• _GIVEN INFORMATION_:
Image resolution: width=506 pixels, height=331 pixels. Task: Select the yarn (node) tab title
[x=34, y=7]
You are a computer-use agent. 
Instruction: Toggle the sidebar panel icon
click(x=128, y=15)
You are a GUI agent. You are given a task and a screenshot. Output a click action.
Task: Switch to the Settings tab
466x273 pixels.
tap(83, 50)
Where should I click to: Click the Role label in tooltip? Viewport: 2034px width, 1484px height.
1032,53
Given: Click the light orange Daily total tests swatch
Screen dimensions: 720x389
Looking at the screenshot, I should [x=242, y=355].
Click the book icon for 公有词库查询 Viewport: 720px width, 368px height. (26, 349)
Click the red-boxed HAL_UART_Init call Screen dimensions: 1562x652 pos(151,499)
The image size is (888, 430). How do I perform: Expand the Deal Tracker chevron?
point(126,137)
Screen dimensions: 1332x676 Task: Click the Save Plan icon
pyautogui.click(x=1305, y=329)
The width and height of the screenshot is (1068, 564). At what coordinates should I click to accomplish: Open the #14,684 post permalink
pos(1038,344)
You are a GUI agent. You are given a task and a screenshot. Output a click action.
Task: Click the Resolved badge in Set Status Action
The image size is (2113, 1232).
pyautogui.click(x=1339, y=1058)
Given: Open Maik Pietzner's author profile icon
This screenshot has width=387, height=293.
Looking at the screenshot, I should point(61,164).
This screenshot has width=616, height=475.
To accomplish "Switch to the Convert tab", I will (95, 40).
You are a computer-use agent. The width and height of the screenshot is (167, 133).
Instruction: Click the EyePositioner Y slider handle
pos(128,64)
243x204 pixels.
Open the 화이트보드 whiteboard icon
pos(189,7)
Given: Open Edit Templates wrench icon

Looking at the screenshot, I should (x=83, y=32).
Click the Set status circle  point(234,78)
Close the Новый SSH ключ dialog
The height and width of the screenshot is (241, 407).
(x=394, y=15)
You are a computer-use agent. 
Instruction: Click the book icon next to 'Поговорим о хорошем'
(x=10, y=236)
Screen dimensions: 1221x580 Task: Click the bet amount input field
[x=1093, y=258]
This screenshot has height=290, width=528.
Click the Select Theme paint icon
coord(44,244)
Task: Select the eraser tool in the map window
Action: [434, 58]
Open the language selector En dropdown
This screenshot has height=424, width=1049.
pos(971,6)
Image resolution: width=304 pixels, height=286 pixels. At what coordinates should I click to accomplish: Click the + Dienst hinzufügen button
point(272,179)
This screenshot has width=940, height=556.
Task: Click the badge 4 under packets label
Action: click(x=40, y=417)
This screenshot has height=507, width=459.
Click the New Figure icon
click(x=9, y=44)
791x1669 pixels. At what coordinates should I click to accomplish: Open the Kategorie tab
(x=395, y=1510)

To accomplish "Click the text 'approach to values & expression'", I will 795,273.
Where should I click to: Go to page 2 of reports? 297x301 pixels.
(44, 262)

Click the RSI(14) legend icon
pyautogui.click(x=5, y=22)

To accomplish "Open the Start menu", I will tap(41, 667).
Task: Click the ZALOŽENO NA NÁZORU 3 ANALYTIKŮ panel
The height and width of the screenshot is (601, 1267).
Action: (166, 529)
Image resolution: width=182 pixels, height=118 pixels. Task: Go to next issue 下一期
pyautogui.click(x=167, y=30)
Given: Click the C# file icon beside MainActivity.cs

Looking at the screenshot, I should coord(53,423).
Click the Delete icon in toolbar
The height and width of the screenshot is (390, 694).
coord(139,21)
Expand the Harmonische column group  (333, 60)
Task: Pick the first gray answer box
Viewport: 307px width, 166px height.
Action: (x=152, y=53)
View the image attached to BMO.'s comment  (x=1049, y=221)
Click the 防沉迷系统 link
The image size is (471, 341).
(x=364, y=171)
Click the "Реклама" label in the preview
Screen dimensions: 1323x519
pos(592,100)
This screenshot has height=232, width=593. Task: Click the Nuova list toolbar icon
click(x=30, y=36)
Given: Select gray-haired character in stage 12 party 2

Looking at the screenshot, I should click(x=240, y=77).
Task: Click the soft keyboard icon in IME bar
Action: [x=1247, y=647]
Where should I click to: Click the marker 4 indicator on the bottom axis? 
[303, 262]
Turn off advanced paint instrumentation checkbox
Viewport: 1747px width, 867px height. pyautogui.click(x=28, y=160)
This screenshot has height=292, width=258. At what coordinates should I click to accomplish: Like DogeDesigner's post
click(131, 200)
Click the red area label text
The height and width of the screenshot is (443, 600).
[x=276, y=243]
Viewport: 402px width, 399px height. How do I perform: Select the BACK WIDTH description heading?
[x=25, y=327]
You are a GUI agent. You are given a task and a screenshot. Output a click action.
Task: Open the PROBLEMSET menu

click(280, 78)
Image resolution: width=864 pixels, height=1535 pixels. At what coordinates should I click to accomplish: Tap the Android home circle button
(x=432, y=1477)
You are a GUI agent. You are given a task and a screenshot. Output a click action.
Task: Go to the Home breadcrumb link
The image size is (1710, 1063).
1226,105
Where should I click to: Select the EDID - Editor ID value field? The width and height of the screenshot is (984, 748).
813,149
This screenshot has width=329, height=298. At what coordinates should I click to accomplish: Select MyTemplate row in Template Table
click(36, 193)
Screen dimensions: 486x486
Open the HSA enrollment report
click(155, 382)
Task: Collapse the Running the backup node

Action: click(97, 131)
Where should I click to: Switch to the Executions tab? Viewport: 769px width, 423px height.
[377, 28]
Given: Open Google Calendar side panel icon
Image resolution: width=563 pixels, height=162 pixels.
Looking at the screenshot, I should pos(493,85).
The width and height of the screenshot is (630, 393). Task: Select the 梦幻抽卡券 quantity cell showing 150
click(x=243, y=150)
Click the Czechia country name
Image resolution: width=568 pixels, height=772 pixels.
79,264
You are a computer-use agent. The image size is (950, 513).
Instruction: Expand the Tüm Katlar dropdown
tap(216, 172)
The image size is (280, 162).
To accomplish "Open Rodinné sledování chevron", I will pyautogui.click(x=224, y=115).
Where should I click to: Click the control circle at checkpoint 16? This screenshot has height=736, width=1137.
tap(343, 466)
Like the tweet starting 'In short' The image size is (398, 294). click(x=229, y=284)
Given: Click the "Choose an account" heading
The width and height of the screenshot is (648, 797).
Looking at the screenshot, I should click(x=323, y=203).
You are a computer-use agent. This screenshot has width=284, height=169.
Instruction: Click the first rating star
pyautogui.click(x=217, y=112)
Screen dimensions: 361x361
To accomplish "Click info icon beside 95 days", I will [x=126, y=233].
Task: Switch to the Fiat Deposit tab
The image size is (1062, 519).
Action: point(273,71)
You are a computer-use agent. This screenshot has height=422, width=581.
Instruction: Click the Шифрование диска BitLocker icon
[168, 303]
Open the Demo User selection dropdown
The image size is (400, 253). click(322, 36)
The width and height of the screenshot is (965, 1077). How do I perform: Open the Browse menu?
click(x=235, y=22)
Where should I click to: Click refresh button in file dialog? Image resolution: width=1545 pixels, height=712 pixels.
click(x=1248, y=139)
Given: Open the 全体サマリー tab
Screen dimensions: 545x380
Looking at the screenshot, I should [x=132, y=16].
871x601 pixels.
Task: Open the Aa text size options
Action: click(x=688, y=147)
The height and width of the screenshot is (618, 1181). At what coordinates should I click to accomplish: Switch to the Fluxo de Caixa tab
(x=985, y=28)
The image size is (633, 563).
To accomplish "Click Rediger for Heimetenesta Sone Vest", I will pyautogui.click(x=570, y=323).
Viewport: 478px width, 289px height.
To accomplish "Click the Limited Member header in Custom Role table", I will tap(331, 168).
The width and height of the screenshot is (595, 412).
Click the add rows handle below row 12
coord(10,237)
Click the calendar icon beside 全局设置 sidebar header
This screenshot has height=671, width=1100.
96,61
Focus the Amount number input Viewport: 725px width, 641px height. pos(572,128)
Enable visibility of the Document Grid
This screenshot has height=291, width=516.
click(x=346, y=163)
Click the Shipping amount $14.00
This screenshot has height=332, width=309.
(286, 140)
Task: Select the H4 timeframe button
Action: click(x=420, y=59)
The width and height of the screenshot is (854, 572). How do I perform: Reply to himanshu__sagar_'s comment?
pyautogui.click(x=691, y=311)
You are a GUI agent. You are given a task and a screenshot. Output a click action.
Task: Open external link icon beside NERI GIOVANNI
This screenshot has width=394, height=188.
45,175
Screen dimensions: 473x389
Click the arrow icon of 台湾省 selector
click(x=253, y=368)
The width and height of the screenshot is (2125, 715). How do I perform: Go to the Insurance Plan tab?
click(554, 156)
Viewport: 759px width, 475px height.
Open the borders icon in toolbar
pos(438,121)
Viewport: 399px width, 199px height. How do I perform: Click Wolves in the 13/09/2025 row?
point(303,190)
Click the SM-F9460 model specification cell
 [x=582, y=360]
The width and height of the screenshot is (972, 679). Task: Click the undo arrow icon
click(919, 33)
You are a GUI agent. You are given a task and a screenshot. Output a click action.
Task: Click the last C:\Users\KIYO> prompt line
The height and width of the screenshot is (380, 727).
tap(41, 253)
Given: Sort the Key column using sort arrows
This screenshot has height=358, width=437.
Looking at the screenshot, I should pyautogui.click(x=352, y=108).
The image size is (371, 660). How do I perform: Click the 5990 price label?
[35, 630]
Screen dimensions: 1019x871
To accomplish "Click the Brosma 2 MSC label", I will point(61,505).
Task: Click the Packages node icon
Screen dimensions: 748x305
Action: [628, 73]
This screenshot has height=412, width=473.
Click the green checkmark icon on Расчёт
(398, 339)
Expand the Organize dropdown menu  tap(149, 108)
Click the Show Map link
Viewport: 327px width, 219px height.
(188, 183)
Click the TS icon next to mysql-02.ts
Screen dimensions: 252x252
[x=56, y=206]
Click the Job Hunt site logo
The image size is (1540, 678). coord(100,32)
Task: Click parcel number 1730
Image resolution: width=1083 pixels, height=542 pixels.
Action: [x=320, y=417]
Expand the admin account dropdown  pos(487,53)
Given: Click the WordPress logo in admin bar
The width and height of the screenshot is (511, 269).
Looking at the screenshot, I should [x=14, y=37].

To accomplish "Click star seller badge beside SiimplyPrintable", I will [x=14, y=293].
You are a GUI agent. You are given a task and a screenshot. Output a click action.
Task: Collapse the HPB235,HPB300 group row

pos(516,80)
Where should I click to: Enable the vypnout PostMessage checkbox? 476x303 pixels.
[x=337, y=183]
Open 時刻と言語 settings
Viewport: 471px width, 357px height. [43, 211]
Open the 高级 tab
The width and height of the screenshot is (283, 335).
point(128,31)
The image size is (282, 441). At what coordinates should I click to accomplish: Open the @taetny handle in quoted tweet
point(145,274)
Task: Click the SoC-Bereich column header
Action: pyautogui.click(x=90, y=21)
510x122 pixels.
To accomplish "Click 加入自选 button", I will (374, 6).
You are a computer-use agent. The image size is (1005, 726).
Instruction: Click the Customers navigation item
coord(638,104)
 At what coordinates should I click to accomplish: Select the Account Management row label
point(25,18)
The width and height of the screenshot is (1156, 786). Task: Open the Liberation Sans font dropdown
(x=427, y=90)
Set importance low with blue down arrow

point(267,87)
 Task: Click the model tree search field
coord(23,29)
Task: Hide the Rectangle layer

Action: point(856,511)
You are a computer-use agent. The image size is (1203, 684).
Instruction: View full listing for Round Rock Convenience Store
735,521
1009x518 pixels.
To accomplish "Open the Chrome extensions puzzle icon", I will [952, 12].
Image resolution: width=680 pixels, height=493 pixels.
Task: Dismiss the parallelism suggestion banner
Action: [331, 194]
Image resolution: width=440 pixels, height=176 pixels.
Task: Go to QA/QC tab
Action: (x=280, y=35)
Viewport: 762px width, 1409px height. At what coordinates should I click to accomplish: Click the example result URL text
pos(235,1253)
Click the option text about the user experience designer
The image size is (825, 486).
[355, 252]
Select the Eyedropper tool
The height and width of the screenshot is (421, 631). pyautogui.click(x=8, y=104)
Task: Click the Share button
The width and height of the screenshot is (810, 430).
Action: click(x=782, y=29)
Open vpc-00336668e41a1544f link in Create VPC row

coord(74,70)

• _WHAT IS BEING ASKED_: Copy out only the lines of the records above from the one with "The width and height of the screenshot is (854, 572)." through the one with "Viewport: 759px width, 475px height.", exactly as they stand, both included.

• _WRITTEN SOLUTION_:
The width and height of the screenshot is (854, 572). How do I perform: Reply to himanshu__sagar_'s comment?
pyautogui.click(x=691, y=311)
You are a GUI agent. You are given a task and a screenshot. Output a click action.
Task: Open external link icon beside NERI GIOVANNI
This screenshot has width=394, height=188.
45,175
Screen dimensions: 473x389
Click the arrow icon of 台湾省 selector
click(x=253, y=368)
The width and height of the screenshot is (2125, 715). How do I perform: Go to the Insurance Plan tab?
click(554, 156)
Viewport: 759px width, 475px height.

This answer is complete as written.